[BEGIN EXCERPT TO READ]

Spear observes that the output of the improvement blitz team will often be a new approach to solving a problem, such as new layouts of equipment, new means of conveying material and information, a more organized workspace, or standardized work. They may also leave behind a to-do list of changes to be made down the road.3

An example of a DevOps improvement blitz is the monthly challenge program at the Target DevOps Dojo. Ross Clanton, former Director of Operations at Target, was responsible for accelerating the adoption of DevOps. One of his primary mechanisms for this was the Technology Innovation Center, more popularly known as the DevOps Dojo.

Target’s DevOps Dojo occupies about eighteen thousand square feet of open office space, where DevOps coaches help teams from across the Target technology organization elevate the state of their practice. The most intensive format is what they call “thirty-day challenges,” where internal development teams come in for a month and work together with dedicated Dojo coaches and engineers. The team brings their work with them, with the goal of solving an internal problem they have been struggling with and creating a breakthrough in thirty days.

Throughout the thirty days, they work intensively with the Dojo coaches on the problem—planning, working, and doing demos in two-day sprints. When the thirty-day challenge is complete, the internal teams return to their lines of business, not only having solved a significant problem, but bringing their new learnings back to their teams.

Clanton described, “We currently have capacity to have eight teams doing 30-Day Challenges concurrently, so we are focused on the most strategic projects of the organization. So far, we’ve had some of our most critical capabilities come through the Dojo, including teams from Point Of Sale (POS), Inventory, Pricing, and Promotion.”4

By having full-time assigned Dojo staff and being focused on only one objective, teams going through a thirty-day challenge make incredible improvements. Ravi Pandey, a Target development manager who went through this program, explains, “In the old days, we would have to wait six weeks to get a test environment. Now, we get it in minutes, and we’re working side by side with Ops engineers who are helping us increase our productivity and building tooling for us to help us achieve our goals.”5

Clanton expands on this idea: “It is not uncommon for teams to achieve in days what would usually take them three to six months. So far, two hundred learners have come through the Dojo, having completed fourteen challenges.”6

The Dojo also supports less intensive engagement models, including flash builds, where teams come together for one- to three-day events, with the goal of shipping a minimal viable product (MVP) or a capability by the end of the event. They also host open labs every two weeks, where anyone can visit the Dojo to talk to the Dojo coaches, attend demos, or receive training.

In this chapter, we will describe this and other ways of reserving time for organizational learning and improvement, further institutionalizing the practice of dedicating time for improving daily work.

In this section, we schedule rituals that help enforce the practice of reserving Dev and Ops time for improvement work, such as non-functional requirements, automation, etc. One of the easiest ways to do this is to schedule and conduct day- or week-long improvement blitzes, where everyone on a team (or in the entire organization) self-organizes to fix problems they care about—no feature work is allowed. It could be a problematic area of the code, environment, architecture, tooling, and so forth. These teams span the entire value stream, often combining Development, Operations, and Infosec engineers. Teams that typically don’t work together combine their skills and effort to improve a chosen area and then demonstrate their improvement to the rest of the company.

[END EXCERPT TO READ]
[BEGIN STORED DATA]

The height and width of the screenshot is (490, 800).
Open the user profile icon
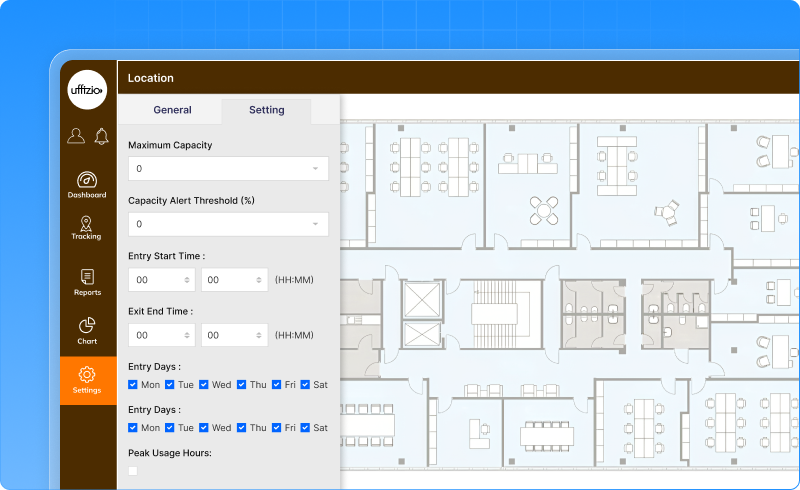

[END STORED DATA]

[PROBLEMS]
a) Translate this sentence from the excerpt on the Target DevOps Dojo into Spanish: "They also host open labs every two weeks, where anyone can visit the Dojo to talk to the Dojo coaches, attend demos, or receive training."
b) Pick up the excerpt on the Target DevOps Dojo after its final sentence and continue it.

[THE RESPONSES]
a) También organizan laboratorios abiertos cada dos semanas, en los que cualquier persona puede visitar el Dojo para hablar con los coaches del Dojo, asistir a demostraciones o recibir capacitación.

b)
In addition to the Lean-oriented terms kaizen blitz and improvement blitz, the technique of dedicated rituals for improvement work has also been called spring or fall cleanings and ticket queue inversion weeks.7 Other terms have also been used, such as hack days, hackathons, and 20% innovation time. Unfortunately, these specific rituals sometimes focus on product innovation and prototyping new market ideas rather than on improvement work, and, worse, they are often restricted to developers—which is considerably different than the goals of an improvement blitz.*

Our goal during these blitzes is not to simply experiment and innovate for the sake of testing out new technologies but to improve our daily work, such as solving our daily workarounds. While experiments can also lead to improvements, improvement blitzes are very focused on solving specific problems we encounter in our daily work.

We may schedule week-long improvement blitzes that prioritize Dev and Ops working together toward improvement goals. These improvement blitzes are simple to administer: One week is selected where everyone in the technology organization works on an improvement activity at the same time. At the end of the period, each team makes a presentation to their peers that discusses the problem they were tackling and what they built. This practice reinforces a culture in which engineers work across the entire value stream to solve problems. Furthermore, it reinforces fixing problems as part of our daily work and demonstrates that we value paying down technical debt.

What makes improvement blitzes so powerful is that we are empowering those closest to the work to continually identify and solve their own problems. Consider for a moment that our complex system is like a spider web, with intertwining strands that are constantly weakening and breaking. If the right combination of strands breaks, the entire web collapses.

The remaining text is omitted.